Nasce a Sanremo il 2 febbraio del 1916 nel pieno della Prima guerra mondiale. Emigra giovanissimo in Francia per lavoro e al momento di svolgere il servizio militare, avendo già una radicata coscienza antifascista, diserta e decide di arruolarsi nelle Brigate internazionali al fine di combattere l'insurrezione fascista avvenuta in Spagna. Animato dalla volontà di difendere la Repubblica democratica spagnola Vittò organizza l'espatrio di una trentina di antifascisti sanremesi.

Insieme ad altri sei compagni viene fermato a Breil e, nonostante il fatto che al governo della Francia ci fosse il Fronte popolare, viene fatto rimpatriare. Durante il rimpatrio salta giù dal treno e, una volta raggiunto Mentone, viene prima nascosto e poi, giunto a Nizza, viene messo in condizione di arrivare, nel febbraio del 1937, a Figueres dove si arruola nel Battaglione Garibaldi.
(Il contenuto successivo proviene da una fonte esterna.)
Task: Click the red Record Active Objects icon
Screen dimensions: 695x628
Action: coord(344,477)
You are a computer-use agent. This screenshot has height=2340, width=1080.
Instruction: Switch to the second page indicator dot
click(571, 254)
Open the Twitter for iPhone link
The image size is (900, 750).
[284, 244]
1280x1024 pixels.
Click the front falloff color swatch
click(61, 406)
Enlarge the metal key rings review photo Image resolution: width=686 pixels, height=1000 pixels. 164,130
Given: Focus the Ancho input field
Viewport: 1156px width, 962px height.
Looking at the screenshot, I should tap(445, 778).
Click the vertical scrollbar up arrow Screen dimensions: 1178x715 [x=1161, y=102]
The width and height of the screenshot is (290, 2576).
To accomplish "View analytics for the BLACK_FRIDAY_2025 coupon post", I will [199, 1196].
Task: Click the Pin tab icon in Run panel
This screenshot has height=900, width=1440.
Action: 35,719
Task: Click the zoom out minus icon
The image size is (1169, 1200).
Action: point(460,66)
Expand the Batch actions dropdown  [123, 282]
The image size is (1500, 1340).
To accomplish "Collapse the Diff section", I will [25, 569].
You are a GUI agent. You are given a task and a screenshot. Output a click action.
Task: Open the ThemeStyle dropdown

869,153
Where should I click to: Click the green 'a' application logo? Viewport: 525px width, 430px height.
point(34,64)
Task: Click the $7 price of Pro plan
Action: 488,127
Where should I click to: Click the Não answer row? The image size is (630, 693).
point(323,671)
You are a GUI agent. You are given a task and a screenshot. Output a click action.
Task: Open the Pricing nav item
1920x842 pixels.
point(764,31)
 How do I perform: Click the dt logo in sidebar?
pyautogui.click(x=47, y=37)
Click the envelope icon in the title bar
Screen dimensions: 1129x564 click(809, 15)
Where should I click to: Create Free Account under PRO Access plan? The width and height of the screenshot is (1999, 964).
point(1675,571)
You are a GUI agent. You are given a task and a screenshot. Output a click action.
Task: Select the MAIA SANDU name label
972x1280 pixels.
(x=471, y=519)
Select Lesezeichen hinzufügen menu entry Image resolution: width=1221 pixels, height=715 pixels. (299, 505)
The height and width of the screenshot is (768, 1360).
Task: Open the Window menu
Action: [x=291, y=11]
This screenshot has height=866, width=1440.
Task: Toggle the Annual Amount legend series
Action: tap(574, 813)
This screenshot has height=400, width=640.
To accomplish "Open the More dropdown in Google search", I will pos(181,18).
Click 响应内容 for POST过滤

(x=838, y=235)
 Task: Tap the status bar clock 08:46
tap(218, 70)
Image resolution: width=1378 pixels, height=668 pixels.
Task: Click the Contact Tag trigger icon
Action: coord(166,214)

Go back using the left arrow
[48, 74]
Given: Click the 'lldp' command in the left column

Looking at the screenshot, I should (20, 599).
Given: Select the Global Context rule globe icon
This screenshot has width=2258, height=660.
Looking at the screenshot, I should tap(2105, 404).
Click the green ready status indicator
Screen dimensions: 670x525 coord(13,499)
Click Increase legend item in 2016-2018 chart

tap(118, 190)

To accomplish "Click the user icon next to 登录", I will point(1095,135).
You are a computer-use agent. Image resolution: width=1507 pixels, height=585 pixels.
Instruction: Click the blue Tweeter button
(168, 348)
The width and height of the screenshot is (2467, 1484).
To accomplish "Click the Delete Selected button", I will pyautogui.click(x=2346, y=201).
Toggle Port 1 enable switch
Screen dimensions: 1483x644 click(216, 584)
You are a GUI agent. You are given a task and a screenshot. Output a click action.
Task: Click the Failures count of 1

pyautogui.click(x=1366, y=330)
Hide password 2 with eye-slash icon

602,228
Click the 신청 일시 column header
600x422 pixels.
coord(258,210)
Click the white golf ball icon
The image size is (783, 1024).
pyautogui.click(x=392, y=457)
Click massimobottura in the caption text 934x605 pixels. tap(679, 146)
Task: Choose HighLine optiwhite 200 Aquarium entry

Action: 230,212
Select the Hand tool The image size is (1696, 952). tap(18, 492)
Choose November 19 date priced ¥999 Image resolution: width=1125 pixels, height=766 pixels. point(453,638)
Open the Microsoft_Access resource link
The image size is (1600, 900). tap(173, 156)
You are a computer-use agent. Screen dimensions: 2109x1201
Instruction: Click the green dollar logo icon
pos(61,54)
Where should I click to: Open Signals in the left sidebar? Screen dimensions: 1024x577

Vittò in Spagna partecipa a numerose battaglie tra le quali quella del Guadarrama, di Estremadura e quella, molto famosa, combattuta sul fiume Ebro. Una volta sconfitta la Repubblica spagnola, passa i Pirenei nel febbraio del 1939 nel tentativo di cercare rifugio in Francia. Catturato dalla polizia francese viene rinchiuso, riesce a fuggire, per poi essere nuovamente catturato.

Tornerà in Italia soltanto due anni dopo la firma dell'armistizio con la Francia. Arrestato come renitente alla leva in occasione della visita a Sanremo di Vittorio Emanuele III viene assegnato alla Divisione Siena sul fronte greco-albanese. Successivamente viene mandato sull'isola di Creta dove viene condannato per insubordinazione a 4 anni e 7 mesi.

Rientrato a Sanremo in licenza nell'agosto del 1943 non tornerà più a Creta e salirà in montagna all'indomani dell'8 settembre dove assumendo il nome di battaglia di Ivano organizzerà i primi resistenti. Da partigiano partecipa a numerosi scontri e sarà ferito da una pallottola che gli resterà in corpo per tutta la vita. Nel dicembre del 1944, forte di una grande esperienza militare maturata in seguito a otto anni di guerra, assume il comando della II Divisione d'assalto Garibaldi Felice Cascione, nella I zona Liguria. Tra i partigiani che hanno combattuto al suo fianco c'era anche Italo Calvino, il quale prese spunto da Vittò per un personaggio di uno dei suoi romanzi più famosi, il comandante Ferriera de "Il sentiero dei nidi di ragno".

La medaglia d'argento riconosciutagli dopo la Liberazione non lo ha fatto sedere sugli allori e, dal dopo guerra ai giorni nostri, ha sempre dato un importante contributo a quella che è stata la vita politica e sociale di tutto il ponente ligure.